ENTRIES SHOWN
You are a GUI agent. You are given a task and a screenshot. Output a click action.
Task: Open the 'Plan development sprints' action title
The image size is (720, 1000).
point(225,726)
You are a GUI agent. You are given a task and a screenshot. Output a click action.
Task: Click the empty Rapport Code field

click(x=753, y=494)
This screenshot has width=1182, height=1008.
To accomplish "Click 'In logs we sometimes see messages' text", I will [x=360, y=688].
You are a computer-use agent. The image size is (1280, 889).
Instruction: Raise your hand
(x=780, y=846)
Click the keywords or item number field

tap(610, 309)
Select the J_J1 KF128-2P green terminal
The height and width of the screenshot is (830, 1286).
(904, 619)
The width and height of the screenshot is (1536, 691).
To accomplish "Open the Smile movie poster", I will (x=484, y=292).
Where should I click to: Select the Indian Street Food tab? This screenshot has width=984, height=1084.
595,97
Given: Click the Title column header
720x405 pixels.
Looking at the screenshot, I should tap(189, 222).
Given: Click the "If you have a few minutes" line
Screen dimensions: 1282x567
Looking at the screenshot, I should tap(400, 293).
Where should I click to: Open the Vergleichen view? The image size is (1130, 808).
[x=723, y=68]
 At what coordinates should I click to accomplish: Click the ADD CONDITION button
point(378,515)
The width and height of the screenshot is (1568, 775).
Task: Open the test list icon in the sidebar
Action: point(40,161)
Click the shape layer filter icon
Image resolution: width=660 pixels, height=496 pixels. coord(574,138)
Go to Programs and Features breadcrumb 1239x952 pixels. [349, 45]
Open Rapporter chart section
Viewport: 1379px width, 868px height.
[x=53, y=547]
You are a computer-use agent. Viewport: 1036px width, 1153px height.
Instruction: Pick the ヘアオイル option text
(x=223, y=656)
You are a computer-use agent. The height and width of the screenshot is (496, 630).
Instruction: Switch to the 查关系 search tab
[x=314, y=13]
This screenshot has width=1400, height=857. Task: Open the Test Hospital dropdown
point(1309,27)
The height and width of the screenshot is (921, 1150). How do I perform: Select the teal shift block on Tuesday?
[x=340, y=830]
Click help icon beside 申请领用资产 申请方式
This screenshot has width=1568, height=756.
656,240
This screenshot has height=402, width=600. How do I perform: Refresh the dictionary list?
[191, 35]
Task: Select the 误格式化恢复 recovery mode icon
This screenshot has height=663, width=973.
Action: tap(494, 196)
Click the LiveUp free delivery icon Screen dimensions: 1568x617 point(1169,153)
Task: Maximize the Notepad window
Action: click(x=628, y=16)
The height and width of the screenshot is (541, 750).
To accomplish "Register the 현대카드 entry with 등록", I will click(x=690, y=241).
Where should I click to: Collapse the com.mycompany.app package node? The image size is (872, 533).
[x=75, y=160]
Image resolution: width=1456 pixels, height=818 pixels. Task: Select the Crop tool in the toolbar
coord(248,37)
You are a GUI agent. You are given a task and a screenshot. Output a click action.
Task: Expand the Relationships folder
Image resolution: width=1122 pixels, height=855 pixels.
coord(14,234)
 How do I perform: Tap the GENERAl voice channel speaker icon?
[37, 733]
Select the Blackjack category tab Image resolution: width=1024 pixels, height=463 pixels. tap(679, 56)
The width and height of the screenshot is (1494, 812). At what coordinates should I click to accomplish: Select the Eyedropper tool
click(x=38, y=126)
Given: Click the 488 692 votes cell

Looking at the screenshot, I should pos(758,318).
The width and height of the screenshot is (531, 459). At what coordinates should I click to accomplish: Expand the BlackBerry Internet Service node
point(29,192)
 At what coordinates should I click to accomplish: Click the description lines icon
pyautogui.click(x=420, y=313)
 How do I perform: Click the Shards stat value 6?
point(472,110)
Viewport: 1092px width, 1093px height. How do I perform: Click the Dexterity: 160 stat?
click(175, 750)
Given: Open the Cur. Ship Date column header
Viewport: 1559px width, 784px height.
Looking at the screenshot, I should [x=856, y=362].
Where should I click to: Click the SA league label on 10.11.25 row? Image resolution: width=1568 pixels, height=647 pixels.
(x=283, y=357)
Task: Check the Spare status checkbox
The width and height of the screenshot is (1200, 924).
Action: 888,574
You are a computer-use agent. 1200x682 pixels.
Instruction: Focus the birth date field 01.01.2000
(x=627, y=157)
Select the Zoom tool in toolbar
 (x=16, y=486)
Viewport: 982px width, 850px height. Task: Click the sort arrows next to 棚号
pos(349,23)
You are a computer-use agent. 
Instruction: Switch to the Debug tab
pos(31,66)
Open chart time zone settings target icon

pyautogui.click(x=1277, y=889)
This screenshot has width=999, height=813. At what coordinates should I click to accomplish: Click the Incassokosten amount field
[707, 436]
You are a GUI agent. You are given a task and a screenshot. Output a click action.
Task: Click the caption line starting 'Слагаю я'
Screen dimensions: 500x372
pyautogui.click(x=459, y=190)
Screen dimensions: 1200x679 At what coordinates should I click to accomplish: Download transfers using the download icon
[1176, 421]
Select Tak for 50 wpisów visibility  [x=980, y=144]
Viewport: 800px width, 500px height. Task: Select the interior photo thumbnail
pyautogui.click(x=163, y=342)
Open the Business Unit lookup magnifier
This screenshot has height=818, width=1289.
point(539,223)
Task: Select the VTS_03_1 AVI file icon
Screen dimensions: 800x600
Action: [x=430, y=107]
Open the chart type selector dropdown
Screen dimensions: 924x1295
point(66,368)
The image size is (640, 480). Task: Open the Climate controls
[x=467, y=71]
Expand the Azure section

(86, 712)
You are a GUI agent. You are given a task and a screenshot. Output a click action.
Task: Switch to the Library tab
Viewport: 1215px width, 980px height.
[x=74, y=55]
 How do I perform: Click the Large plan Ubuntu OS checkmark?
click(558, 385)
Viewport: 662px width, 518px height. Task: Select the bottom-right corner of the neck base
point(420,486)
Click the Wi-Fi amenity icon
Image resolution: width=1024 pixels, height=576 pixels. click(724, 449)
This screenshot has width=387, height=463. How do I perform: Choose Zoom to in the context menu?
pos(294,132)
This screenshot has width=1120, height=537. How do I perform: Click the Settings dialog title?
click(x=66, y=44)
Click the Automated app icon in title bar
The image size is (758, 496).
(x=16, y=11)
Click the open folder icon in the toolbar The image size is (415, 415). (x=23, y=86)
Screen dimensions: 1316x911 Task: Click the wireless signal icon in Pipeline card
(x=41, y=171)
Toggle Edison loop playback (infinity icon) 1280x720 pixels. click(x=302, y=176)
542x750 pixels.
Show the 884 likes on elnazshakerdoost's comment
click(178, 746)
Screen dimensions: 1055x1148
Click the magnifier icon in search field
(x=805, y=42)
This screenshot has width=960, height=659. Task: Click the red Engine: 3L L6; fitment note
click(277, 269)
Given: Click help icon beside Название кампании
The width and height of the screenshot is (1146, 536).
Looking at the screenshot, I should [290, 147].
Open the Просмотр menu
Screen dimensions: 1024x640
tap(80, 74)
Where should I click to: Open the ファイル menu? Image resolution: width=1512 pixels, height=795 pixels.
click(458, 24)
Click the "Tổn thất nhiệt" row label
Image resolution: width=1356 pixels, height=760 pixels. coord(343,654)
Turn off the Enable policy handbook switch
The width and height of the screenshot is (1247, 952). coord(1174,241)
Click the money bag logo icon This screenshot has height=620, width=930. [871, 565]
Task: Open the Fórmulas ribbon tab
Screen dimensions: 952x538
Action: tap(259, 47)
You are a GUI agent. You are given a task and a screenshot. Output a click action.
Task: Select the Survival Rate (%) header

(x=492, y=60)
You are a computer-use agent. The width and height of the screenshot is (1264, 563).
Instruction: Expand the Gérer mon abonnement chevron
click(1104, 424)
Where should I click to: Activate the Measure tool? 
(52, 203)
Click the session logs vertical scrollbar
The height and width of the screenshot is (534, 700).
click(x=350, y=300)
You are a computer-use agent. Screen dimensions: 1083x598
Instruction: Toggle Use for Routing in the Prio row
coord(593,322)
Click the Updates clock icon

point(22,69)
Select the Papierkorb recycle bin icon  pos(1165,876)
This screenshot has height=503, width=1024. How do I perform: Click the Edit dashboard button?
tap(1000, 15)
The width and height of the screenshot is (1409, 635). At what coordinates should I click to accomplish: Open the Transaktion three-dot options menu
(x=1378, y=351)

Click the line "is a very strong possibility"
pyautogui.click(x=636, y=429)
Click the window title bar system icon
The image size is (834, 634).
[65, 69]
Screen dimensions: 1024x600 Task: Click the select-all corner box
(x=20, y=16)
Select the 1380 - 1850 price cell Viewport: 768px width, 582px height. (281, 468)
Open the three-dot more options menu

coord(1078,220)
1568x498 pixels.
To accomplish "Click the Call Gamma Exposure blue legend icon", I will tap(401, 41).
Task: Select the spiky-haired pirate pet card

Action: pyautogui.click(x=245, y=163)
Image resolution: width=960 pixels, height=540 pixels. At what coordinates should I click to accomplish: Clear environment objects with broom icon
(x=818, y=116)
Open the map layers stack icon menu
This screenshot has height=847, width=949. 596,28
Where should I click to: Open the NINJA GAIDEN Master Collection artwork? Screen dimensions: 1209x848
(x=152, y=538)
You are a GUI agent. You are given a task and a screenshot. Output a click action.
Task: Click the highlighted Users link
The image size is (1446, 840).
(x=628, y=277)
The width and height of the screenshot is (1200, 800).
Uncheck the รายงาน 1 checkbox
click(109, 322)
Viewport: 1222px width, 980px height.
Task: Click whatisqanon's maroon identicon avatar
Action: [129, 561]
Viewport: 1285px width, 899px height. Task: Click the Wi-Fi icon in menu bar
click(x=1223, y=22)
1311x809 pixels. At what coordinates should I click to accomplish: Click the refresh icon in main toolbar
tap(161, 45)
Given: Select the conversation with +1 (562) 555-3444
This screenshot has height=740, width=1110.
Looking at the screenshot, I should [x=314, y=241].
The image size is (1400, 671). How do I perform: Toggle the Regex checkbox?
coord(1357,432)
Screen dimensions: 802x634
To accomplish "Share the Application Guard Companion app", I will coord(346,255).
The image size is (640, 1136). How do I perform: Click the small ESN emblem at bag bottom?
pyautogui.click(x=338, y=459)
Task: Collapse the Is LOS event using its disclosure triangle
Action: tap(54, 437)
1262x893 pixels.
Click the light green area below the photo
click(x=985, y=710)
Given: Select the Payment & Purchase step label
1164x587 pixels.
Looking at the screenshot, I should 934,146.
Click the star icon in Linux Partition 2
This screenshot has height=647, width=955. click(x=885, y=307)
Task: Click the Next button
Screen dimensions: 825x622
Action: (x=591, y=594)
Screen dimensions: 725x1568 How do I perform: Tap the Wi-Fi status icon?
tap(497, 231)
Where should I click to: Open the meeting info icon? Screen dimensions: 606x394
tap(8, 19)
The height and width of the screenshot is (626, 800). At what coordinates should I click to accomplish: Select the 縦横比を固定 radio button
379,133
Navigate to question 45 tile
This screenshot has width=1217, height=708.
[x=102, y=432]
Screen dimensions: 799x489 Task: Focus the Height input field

REQUIRED ACTION
What the answer needs is every line from the data above with "column" in it.

EXERCISE OUTPUT
Given: Click the Title column header
Given: Open the Cur. Ship Date column header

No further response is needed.